What is needed:
What lines of the data below hold the string "gear"? Copy each one.

_ _ _ _ _

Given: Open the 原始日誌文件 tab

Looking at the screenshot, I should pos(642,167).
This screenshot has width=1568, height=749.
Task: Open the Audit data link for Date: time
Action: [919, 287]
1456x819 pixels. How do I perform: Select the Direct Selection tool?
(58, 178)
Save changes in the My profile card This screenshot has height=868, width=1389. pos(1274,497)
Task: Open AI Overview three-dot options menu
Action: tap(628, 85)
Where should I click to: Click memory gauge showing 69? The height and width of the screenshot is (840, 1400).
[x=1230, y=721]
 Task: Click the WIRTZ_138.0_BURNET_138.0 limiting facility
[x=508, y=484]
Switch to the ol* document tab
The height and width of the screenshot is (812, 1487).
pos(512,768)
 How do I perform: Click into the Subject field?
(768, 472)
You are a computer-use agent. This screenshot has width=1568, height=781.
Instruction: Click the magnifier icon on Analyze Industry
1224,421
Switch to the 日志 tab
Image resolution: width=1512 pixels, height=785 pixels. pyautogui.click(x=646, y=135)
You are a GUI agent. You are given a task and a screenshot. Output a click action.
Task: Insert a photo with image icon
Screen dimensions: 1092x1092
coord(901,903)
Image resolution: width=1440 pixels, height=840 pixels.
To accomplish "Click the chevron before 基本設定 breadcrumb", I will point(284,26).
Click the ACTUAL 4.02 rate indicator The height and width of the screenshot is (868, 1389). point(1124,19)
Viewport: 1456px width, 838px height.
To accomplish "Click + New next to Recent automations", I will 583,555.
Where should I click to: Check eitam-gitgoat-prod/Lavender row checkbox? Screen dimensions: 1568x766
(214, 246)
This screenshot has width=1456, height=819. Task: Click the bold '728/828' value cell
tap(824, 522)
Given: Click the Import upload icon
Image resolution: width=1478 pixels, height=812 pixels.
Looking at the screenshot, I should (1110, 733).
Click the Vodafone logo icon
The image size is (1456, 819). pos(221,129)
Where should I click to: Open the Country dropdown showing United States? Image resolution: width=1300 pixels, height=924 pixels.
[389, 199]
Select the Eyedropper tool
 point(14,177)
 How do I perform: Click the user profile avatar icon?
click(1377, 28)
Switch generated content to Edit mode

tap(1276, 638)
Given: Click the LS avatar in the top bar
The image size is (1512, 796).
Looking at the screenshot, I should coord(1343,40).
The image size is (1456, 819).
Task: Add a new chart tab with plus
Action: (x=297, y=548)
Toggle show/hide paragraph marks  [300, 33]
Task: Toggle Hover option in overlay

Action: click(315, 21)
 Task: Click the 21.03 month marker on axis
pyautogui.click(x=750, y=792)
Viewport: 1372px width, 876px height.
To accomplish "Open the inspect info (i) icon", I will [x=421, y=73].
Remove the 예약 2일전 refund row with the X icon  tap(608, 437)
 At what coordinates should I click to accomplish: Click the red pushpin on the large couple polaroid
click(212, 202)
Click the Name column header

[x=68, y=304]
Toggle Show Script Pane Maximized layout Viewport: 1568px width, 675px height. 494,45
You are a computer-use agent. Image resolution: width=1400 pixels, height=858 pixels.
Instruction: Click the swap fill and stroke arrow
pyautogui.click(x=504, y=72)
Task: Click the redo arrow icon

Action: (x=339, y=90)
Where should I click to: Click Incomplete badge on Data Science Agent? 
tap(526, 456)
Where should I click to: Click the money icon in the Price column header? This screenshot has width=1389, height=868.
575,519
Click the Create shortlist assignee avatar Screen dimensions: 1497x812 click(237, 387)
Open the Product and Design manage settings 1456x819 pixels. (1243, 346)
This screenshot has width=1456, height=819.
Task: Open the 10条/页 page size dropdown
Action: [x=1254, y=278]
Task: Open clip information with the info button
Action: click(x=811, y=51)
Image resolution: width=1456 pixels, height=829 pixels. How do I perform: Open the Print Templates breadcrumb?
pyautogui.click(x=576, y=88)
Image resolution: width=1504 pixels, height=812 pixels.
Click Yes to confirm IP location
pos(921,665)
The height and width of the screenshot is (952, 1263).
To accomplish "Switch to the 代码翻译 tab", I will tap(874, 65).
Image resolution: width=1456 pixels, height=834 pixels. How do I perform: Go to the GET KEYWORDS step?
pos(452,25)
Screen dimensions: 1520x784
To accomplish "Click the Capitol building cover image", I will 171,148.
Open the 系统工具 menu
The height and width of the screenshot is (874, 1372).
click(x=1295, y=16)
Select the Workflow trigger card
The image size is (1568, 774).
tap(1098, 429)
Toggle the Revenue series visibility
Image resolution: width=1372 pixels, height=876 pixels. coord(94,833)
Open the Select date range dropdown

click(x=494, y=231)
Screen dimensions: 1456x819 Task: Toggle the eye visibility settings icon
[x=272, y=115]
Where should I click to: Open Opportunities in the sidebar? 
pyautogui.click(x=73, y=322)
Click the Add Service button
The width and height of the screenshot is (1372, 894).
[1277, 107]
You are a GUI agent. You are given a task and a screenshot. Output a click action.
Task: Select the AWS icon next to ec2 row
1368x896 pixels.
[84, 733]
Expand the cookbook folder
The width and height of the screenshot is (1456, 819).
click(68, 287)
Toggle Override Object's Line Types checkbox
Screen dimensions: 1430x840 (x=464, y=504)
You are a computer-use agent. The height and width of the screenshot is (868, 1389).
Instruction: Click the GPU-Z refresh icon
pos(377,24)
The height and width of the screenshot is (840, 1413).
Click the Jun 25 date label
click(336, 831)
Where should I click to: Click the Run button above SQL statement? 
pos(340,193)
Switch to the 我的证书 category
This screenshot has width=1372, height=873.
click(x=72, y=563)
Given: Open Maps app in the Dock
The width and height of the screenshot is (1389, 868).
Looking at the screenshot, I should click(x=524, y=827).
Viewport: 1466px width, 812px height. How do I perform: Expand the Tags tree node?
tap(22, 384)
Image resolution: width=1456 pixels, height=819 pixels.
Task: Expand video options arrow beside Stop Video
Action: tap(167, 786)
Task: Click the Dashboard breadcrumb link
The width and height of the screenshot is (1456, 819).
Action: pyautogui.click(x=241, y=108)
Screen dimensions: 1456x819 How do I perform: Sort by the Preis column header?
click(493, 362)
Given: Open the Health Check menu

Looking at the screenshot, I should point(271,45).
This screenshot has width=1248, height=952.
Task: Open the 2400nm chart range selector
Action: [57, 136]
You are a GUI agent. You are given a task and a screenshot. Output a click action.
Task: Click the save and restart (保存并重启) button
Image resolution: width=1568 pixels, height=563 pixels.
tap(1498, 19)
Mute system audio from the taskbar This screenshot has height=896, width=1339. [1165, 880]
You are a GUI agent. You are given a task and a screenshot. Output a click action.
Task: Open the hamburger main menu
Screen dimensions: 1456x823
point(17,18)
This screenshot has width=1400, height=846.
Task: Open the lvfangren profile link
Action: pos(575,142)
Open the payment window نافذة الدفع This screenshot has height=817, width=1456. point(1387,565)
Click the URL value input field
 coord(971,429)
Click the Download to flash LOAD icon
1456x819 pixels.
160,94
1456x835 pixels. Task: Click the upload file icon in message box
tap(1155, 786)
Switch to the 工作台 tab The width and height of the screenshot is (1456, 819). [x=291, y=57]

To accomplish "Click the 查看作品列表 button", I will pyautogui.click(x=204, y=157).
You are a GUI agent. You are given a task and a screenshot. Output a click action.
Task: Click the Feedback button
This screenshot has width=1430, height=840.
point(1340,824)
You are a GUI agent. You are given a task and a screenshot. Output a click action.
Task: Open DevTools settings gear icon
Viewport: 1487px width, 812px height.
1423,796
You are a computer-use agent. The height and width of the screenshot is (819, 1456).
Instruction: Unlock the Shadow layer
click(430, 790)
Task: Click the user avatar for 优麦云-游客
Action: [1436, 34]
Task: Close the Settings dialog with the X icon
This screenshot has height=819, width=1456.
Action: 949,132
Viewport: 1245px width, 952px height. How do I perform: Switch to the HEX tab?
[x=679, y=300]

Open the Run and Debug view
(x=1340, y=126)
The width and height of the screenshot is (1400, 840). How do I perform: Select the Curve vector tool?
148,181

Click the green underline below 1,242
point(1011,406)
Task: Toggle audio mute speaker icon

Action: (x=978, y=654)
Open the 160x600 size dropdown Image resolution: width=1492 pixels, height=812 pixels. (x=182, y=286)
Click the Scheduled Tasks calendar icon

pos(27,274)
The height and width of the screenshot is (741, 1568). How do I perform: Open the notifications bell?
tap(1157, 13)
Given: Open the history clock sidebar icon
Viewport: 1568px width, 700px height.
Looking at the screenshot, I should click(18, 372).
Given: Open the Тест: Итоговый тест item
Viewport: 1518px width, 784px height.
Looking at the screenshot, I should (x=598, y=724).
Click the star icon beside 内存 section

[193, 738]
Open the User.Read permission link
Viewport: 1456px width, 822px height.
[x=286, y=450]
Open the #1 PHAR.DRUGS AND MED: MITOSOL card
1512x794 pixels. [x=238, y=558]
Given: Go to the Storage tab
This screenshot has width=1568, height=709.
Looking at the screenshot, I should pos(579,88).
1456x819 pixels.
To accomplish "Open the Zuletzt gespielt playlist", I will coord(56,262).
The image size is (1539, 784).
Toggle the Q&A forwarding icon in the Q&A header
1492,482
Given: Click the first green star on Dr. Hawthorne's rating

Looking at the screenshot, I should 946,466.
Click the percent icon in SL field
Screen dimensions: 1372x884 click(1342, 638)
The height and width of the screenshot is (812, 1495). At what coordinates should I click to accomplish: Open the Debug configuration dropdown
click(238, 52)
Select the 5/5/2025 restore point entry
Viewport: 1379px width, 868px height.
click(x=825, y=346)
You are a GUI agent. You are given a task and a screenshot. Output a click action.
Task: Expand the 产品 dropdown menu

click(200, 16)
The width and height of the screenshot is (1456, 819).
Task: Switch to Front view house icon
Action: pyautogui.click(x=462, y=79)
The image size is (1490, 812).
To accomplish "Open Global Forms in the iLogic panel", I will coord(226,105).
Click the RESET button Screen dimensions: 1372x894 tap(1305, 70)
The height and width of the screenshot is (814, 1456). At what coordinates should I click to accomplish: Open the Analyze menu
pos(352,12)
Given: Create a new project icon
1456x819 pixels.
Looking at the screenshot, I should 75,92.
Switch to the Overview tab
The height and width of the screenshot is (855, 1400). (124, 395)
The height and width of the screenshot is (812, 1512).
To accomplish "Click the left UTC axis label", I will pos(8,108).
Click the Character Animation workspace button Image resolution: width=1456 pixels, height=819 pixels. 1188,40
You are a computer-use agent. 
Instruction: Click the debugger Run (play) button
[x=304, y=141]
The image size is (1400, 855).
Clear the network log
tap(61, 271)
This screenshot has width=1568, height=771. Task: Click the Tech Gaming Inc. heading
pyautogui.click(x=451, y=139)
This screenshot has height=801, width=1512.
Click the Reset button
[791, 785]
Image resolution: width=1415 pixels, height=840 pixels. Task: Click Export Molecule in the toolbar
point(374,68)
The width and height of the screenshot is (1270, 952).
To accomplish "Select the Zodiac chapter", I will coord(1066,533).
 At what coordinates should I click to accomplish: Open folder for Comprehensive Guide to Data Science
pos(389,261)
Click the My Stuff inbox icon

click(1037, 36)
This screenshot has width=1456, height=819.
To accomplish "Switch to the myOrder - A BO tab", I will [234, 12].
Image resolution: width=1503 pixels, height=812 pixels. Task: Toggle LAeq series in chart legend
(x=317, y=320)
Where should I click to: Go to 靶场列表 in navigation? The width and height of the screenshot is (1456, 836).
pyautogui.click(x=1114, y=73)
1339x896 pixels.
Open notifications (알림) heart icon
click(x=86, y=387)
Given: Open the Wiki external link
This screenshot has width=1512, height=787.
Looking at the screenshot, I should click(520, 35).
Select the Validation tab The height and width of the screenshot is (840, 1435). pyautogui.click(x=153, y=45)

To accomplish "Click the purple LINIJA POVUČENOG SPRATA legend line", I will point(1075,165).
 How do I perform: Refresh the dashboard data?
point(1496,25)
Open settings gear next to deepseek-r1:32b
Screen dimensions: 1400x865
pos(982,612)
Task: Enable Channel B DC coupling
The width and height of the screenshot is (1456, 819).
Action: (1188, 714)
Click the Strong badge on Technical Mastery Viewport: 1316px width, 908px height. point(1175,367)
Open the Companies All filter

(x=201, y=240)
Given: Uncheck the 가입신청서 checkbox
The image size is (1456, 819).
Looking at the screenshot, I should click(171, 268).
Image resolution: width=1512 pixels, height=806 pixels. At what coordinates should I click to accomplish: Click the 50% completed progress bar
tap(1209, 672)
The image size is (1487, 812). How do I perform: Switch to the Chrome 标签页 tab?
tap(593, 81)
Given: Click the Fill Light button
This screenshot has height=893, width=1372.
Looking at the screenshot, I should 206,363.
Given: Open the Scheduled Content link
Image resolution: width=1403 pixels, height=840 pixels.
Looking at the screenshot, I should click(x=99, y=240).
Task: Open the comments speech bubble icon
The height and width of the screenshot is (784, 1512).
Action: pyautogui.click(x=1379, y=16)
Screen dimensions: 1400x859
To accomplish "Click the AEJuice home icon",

_ _ _ _ _

Completed task:
Task: Open DevTools settings gear icon
Open settings gear next to deepseek-r1:32b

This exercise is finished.